MATERIAL PROVIDED:
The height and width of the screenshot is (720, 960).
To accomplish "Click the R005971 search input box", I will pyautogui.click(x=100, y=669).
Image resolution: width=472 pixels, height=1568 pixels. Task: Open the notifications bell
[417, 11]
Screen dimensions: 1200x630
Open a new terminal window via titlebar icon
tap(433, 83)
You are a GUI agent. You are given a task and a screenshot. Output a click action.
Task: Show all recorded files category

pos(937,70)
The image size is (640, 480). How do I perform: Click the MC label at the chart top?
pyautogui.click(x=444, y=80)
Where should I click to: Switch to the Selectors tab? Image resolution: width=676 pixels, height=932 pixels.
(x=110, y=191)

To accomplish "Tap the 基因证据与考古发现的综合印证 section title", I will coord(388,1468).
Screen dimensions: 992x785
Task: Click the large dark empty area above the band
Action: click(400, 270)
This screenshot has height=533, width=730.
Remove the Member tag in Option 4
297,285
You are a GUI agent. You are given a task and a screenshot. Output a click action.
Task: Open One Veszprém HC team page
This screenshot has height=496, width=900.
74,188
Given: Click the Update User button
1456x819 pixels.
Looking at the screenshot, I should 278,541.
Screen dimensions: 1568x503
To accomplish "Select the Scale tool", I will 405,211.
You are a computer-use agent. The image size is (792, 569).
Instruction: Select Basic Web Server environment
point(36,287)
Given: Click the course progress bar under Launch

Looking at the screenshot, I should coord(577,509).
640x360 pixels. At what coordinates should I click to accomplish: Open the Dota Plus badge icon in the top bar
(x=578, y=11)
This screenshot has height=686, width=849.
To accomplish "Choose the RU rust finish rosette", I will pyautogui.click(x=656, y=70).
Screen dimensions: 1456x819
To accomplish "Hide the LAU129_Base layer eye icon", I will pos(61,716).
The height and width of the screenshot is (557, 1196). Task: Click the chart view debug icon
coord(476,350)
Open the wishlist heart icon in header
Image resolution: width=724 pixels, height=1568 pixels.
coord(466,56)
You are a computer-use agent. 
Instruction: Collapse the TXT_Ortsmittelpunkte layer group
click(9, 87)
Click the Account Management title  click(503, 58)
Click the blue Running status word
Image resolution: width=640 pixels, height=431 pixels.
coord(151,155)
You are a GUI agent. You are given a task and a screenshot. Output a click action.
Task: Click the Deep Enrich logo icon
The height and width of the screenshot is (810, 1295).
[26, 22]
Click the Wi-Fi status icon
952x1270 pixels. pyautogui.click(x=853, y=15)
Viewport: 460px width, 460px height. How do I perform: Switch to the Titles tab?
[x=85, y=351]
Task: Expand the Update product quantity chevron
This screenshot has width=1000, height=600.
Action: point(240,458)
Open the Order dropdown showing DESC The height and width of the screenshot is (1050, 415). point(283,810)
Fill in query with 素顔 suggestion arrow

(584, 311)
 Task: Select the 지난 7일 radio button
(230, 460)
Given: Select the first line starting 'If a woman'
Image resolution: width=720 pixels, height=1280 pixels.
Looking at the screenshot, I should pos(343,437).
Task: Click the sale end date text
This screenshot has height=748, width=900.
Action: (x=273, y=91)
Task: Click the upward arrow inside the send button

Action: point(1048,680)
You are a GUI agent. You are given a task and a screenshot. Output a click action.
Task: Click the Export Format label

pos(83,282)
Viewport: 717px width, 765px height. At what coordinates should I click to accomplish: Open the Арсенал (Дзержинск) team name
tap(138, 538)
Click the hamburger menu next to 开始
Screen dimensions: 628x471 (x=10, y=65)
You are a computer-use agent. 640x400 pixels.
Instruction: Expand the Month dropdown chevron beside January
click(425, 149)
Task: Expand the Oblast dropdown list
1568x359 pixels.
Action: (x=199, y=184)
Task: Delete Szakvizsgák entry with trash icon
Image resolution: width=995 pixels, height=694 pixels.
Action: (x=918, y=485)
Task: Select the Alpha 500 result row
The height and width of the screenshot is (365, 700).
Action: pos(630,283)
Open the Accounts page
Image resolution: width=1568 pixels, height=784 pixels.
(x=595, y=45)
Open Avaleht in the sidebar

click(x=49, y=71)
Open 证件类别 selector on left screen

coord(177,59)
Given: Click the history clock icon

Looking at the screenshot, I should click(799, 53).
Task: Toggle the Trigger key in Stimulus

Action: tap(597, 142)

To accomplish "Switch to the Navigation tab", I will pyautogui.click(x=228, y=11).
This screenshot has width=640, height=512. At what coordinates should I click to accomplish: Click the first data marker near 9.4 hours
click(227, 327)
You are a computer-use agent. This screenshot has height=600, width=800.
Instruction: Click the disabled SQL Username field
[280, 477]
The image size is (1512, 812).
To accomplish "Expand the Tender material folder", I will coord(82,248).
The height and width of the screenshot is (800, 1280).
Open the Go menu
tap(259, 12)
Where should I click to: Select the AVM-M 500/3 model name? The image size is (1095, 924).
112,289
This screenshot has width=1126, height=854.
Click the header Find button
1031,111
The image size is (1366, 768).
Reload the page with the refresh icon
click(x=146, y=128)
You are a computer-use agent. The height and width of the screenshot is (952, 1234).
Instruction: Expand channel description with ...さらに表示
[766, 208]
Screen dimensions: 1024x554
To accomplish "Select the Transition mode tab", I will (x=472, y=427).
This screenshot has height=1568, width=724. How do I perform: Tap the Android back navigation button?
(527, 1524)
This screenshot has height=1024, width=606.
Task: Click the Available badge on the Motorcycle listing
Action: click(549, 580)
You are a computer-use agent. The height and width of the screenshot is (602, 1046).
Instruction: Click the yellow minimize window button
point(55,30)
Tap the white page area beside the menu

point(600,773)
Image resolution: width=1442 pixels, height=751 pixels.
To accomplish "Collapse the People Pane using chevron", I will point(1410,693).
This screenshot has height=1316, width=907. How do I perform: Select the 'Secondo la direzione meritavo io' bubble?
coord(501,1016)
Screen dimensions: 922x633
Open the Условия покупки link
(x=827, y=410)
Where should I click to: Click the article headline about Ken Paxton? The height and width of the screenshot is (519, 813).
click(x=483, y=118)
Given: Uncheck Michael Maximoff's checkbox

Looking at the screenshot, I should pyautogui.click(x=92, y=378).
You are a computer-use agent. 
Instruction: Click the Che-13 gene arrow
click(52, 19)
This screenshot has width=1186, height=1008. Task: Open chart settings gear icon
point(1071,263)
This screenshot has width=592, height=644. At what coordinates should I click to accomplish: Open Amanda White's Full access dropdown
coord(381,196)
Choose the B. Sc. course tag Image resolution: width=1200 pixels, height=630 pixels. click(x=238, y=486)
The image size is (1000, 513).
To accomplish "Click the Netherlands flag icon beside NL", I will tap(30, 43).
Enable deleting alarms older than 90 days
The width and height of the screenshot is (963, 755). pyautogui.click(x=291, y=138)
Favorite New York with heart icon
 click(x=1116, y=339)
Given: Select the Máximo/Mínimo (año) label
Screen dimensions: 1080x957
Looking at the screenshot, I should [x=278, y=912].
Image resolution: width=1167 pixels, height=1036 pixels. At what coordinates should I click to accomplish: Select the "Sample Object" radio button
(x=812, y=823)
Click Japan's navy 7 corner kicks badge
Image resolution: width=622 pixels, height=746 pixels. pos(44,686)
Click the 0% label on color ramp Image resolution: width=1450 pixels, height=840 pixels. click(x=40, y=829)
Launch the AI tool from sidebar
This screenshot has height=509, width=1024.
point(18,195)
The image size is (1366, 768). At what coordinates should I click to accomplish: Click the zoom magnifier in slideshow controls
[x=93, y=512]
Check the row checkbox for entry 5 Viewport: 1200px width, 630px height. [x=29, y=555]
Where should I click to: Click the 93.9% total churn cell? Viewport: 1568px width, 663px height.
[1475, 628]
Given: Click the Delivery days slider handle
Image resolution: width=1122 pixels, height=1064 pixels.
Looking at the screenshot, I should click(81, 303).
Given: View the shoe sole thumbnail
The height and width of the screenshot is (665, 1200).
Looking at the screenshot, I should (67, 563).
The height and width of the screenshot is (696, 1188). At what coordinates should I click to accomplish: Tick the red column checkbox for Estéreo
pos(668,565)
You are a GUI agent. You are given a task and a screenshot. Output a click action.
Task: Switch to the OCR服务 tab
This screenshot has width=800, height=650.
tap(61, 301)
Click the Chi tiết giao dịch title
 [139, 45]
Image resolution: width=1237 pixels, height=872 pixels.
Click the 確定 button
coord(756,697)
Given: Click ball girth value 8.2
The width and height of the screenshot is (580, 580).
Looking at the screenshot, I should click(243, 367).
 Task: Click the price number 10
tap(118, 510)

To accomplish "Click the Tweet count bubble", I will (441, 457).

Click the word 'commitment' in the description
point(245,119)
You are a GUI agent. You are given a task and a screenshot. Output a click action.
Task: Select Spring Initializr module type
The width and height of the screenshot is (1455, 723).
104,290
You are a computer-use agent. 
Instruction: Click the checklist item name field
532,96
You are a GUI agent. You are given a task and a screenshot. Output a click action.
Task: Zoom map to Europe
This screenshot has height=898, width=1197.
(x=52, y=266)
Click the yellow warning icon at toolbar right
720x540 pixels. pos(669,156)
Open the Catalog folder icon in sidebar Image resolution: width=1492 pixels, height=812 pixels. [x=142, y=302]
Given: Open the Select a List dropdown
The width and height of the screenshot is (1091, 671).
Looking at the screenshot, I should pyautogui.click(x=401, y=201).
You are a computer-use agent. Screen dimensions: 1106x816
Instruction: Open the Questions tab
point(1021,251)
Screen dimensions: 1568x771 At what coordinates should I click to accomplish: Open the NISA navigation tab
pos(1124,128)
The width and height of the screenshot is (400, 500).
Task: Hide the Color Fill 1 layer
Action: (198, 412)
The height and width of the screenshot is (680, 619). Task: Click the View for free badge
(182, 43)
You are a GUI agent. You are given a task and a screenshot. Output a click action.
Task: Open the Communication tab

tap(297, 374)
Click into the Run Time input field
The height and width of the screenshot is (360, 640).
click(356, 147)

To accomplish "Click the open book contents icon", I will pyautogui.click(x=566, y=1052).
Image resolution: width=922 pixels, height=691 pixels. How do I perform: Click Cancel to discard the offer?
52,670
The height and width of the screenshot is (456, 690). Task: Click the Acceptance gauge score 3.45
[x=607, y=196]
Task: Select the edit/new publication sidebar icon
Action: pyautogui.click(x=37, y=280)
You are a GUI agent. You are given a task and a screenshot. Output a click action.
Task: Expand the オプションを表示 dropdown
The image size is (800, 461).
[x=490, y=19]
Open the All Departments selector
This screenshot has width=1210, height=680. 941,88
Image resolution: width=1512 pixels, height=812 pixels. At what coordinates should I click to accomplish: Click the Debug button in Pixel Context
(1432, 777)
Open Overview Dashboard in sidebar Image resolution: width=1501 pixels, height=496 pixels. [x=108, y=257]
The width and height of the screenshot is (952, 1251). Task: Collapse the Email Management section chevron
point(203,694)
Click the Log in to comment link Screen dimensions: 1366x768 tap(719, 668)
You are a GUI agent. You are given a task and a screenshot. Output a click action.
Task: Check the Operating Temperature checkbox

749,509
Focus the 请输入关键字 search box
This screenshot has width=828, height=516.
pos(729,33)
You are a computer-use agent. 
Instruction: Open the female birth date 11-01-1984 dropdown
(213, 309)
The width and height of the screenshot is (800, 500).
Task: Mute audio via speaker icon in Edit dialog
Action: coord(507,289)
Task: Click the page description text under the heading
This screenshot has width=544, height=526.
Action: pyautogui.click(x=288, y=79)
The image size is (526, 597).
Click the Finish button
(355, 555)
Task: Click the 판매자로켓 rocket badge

ASSIGNMENT: Reproduce the listing above exactly, but only from its first line through the line holding "Click the blue Running status word"; both of those lines are included.

ANSWER BELOW:
The height and width of the screenshot is (720, 960).
To accomplish "Click the R005971 search input box", I will pyautogui.click(x=100, y=669).
Image resolution: width=472 pixels, height=1568 pixels. Task: Open the notifications bell
[417, 11]
Screen dimensions: 1200x630
Open a new terminal window via titlebar icon
tap(433, 83)
You are a GUI agent. You are given a task and a screenshot. Output a click action.
Task: Show all recorded files category

pos(937,70)
The image size is (640, 480). How do I perform: Click the MC label at the chart top?
pyautogui.click(x=444, y=80)
Where should I click to: Switch to the Selectors tab? Image resolution: width=676 pixels, height=932 pixels.
(x=110, y=191)

To accomplish "Tap the 基因证据与考古发现的综合印证 section title", I will coord(388,1468).
Screen dimensions: 992x785
Task: Click the large dark empty area above the band
Action: click(400, 270)
This screenshot has height=533, width=730.
Remove the Member tag in Option 4
297,285
You are a GUI agent. You are given a task and a screenshot. Output a click action.
Task: Open One Veszprém HC team page
This screenshot has height=496, width=900.
74,188
Given: Click the Update User button
1456x819 pixels.
Looking at the screenshot, I should 278,541.
Screen dimensions: 1568x503
To accomplish "Select the Scale tool", I will 405,211.
You are a computer-use agent. The image size is (792, 569).
Instruction: Select Basic Web Server environment
point(36,287)
Given: Click the course progress bar under Launch

Looking at the screenshot, I should coord(577,509).
640x360 pixels. At what coordinates should I click to accomplish: Open the Dota Plus badge icon in the top bar
(x=578, y=11)
This screenshot has height=686, width=849.
To accomplish "Choose the RU rust finish rosette", I will pyautogui.click(x=656, y=70).
Screen dimensions: 1456x819
To accomplish "Hide the LAU129_Base layer eye icon", I will pos(61,716).
The height and width of the screenshot is (557, 1196). Task: Click the chart view debug icon
coord(476,350)
Open the wishlist heart icon in header
Image resolution: width=724 pixels, height=1568 pixels.
coord(466,56)
You are a computer-use agent. 
Instruction: Collapse the TXT_Ortsmittelpunkte layer group
click(9, 87)
Click the Account Management title  click(503, 58)
Click the blue Running status word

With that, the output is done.